PROBLEM TO SOLVE =
Return the rows below word for word, keeping every line as it stands.

Records from a collection =
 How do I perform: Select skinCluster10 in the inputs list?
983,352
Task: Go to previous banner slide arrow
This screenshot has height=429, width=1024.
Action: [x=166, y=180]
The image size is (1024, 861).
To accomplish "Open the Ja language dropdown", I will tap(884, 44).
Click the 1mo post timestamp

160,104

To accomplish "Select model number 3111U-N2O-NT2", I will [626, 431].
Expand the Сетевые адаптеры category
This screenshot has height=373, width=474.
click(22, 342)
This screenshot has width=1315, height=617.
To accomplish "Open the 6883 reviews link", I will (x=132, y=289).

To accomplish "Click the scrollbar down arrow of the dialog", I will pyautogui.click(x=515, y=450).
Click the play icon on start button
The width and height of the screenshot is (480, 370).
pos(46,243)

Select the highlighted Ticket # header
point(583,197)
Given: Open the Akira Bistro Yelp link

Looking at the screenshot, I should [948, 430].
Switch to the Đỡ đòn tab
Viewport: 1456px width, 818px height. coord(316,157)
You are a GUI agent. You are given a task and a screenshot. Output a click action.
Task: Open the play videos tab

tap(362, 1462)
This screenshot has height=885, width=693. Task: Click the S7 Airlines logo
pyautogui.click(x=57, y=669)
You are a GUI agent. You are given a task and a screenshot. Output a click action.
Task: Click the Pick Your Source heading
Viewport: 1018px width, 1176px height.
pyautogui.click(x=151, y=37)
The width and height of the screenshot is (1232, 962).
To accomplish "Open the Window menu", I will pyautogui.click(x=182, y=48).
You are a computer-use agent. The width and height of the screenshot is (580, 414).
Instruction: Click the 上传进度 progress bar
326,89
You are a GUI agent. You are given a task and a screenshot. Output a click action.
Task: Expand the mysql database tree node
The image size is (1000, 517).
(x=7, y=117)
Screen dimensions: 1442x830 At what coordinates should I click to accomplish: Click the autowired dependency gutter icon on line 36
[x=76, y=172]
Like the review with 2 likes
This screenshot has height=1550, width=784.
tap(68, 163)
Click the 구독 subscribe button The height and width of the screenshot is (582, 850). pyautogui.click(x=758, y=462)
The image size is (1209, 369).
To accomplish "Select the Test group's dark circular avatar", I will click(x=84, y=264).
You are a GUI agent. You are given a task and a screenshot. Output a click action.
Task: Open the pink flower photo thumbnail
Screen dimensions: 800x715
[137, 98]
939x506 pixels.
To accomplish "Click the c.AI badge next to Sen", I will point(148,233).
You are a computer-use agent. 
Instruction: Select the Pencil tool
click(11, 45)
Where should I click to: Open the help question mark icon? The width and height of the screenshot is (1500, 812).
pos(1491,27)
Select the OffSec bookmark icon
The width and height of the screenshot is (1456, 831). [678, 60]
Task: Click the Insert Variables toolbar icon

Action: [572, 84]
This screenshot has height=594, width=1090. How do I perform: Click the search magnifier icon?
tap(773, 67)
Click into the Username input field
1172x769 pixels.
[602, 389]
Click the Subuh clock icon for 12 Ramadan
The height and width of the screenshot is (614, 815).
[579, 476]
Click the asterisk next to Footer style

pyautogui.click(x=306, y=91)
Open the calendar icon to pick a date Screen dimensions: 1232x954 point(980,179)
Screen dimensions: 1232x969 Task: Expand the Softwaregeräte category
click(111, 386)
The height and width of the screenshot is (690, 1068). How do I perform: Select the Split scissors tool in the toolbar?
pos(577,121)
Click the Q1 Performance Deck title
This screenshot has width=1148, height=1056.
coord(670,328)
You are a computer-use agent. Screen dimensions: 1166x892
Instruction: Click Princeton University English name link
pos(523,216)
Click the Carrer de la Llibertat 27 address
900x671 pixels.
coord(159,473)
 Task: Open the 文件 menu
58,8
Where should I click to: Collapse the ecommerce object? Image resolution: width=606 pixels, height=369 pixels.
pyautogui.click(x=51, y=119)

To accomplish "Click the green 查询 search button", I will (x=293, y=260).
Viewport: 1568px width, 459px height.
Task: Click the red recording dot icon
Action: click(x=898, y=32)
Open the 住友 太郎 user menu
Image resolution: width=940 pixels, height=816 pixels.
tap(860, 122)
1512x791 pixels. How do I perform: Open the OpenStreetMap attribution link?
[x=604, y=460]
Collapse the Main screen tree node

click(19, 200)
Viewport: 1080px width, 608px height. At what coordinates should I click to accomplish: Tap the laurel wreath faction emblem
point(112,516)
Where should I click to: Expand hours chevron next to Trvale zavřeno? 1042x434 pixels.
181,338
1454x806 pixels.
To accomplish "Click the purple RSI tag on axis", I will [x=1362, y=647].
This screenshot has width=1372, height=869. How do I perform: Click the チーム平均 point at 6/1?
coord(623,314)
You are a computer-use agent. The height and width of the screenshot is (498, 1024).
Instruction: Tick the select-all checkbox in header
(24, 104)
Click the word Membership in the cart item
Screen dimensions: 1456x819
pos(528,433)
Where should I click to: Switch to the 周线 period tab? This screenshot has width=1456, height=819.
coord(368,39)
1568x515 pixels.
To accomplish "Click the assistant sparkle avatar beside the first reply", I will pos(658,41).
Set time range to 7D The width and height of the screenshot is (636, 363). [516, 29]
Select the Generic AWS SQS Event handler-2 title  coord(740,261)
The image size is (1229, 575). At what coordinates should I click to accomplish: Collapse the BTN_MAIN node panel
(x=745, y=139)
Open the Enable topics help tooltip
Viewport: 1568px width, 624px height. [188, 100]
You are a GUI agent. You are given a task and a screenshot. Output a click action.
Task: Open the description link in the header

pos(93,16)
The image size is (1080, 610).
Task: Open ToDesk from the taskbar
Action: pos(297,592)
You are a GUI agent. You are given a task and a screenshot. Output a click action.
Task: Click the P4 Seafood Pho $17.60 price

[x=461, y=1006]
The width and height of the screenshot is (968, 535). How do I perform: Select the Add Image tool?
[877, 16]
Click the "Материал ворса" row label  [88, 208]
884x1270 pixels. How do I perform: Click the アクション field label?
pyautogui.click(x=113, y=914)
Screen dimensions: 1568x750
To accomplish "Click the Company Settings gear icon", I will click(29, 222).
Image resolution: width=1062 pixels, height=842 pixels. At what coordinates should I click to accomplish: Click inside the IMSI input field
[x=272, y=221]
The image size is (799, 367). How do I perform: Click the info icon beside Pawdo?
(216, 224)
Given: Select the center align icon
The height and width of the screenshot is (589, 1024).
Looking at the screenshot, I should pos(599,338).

EXERCISE ANSWER =
 How do I perform: Select skinCluster10 in the inputs list?
983,352
Task: Go to previous banner slide arrow
This screenshot has height=429, width=1024.
Action: [x=166, y=180]
The image size is (1024, 861).
To accomplish "Open the Ja language dropdown", I will tap(884, 44).
Click the 1mo post timestamp

160,104

To accomplish "Select model number 3111U-N2O-NT2", I will [626, 431].
Expand the Сетевые адаптеры category
This screenshot has height=373, width=474.
click(22, 342)
This screenshot has width=1315, height=617.
To accomplish "Open the 6883 reviews link", I will (x=132, y=289).

To accomplish "Click the scrollbar down arrow of the dialog", I will pyautogui.click(x=515, y=450).
Click the play icon on start button
The width and height of the screenshot is (480, 370).
pos(46,243)

Select the highlighted Ticket # header
point(583,197)
Given: Open the Akira Bistro Yelp link

Looking at the screenshot, I should [948, 430].
Switch to the Đỡ đòn tab
Viewport: 1456px width, 818px height. coord(316,157)
You are a GUI agent. You are given a task and a screenshot. Output a click action.
Task: Open the play videos tab

tap(362, 1462)
This screenshot has height=885, width=693. Task: Click the S7 Airlines logo
pyautogui.click(x=57, y=669)
You are a GUI agent. You are given a task and a screenshot. Output a click action.
Task: Click the Pick Your Source heading
Viewport: 1018px width, 1176px height.
pyautogui.click(x=151, y=37)
The width and height of the screenshot is (1232, 962).
To accomplish "Open the Window menu", I will pyautogui.click(x=182, y=48).
You are a computer-use agent. The width and height of the screenshot is (580, 414).
Instruction: Click the 上传进度 progress bar
326,89
You are a GUI agent. You are given a task and a screenshot. Output a click action.
Task: Expand the mysql database tree node
The image size is (1000, 517).
(x=7, y=117)
Screen dimensions: 1442x830 At what coordinates should I click to accomplish: Click the autowired dependency gutter icon on line 36
[x=76, y=172]
Like the review with 2 likes
This screenshot has height=1550, width=784.
tap(68, 163)
Click the 구독 subscribe button The height and width of the screenshot is (582, 850). pyautogui.click(x=758, y=462)
The image size is (1209, 369).
To accomplish "Select the Test group's dark circular avatar", I will click(x=84, y=264).
You are a GUI agent. You are given a task and a screenshot. Output a click action.
Task: Open the pink flower photo thumbnail
Screen dimensions: 800x715
[137, 98]
939x506 pixels.
To accomplish "Click the c.AI badge next to Sen", I will point(148,233).
You are a computer-use agent. 
Instruction: Select the Pencil tool
click(11, 45)
Where should I click to: Open the help question mark icon? The width and height of the screenshot is (1500, 812).
pos(1491,27)
Select the OffSec bookmark icon
The width and height of the screenshot is (1456, 831). [678, 60]
Task: Click the Insert Variables toolbar icon

Action: [572, 84]
This screenshot has height=594, width=1090. How do I perform: Click the search magnifier icon?
tap(773, 67)
Click into the Username input field
1172x769 pixels.
[602, 389]
Click the Subuh clock icon for 12 Ramadan
The height and width of the screenshot is (614, 815).
[579, 476]
Click the asterisk next to Footer style

pyautogui.click(x=306, y=91)
Open the calendar icon to pick a date Screen dimensions: 1232x954 point(980,179)
Screen dimensions: 1232x969 Task: Expand the Softwaregeräte category
click(111, 386)
The height and width of the screenshot is (690, 1068). How do I perform: Select the Split scissors tool in the toolbar?
pos(577,121)
Click the Q1 Performance Deck title
This screenshot has width=1148, height=1056.
coord(670,328)
You are a computer-use agent. Screen dimensions: 1166x892
Instruction: Click Princeton University English name link
pos(523,216)
Click the Carrer de la Llibertat 27 address
900x671 pixels.
coord(159,473)
 Task: Open the 文件 menu
58,8
Where should I click to: Collapse the ecommerce object? Image resolution: width=606 pixels, height=369 pixels.
pyautogui.click(x=51, y=119)

To accomplish "Click the green 查询 search button", I will (x=293, y=260).
Viewport: 1568px width, 459px height.
Task: Click the red recording dot icon
Action: click(x=898, y=32)
Open the 住友 太郎 user menu
Image resolution: width=940 pixels, height=816 pixels.
tap(860, 122)
1512x791 pixels. How do I perform: Open the OpenStreetMap attribution link?
[x=604, y=460]
Collapse the Main screen tree node

click(19, 200)
Viewport: 1080px width, 608px height. At what coordinates should I click to accomplish: Tap the laurel wreath faction emblem
point(112,516)
Where should I click to: Expand hours chevron next to Trvale zavřeno? 1042x434 pixels.
181,338
1454x806 pixels.
To accomplish "Click the purple RSI tag on axis", I will [x=1362, y=647].
This screenshot has width=1372, height=869. How do I perform: Click the チーム平均 point at 6/1?
coord(623,314)
You are a computer-use agent. The height and width of the screenshot is (498, 1024).
Instruction: Tick the select-all checkbox in header
(24, 104)
Click the word Membership in the cart item
Screen dimensions: 1456x819
pos(528,433)
Where should I click to: Switch to the 周线 period tab? This screenshot has width=1456, height=819.
coord(368,39)
1568x515 pixels.
To accomplish "Click the assistant sparkle avatar beside the first reply", I will pos(658,41).
Set time range to 7D The width and height of the screenshot is (636, 363). [516, 29]
Select the Generic AWS SQS Event handler-2 title  coord(740,261)
The image size is (1229, 575). At what coordinates should I click to accomplish: Collapse the BTN_MAIN node panel
(x=745, y=139)
Open the Enable topics help tooltip
Viewport: 1568px width, 624px height. [188, 100]
You are a GUI agent. You are given a task and a screenshot. Output a click action.
Task: Open the description link in the header

pos(93,16)
The image size is (1080, 610).
Task: Open ToDesk from the taskbar
Action: pos(297,592)
You are a GUI agent. You are given a task and a screenshot. Output a click action.
Task: Click the P4 Seafood Pho $17.60 price

[x=461, y=1006]
The width and height of the screenshot is (968, 535). How do I perform: Select the Add Image tool?
[877, 16]
Click the "Материал ворса" row label  [88, 208]
884x1270 pixels. How do I perform: Click the アクション field label?
pyautogui.click(x=113, y=914)
Screen dimensions: 1568x750
To accomplish "Click the Company Settings gear icon", I will click(29, 222).
Image resolution: width=1062 pixels, height=842 pixels. At what coordinates should I click to accomplish: Click inside the IMSI input field
[x=272, y=221]
The image size is (799, 367). How do I perform: Click the info icon beside Pawdo?
(216, 224)
Given: Select the center align icon
The height and width of the screenshot is (589, 1024).
Looking at the screenshot, I should pos(599,338).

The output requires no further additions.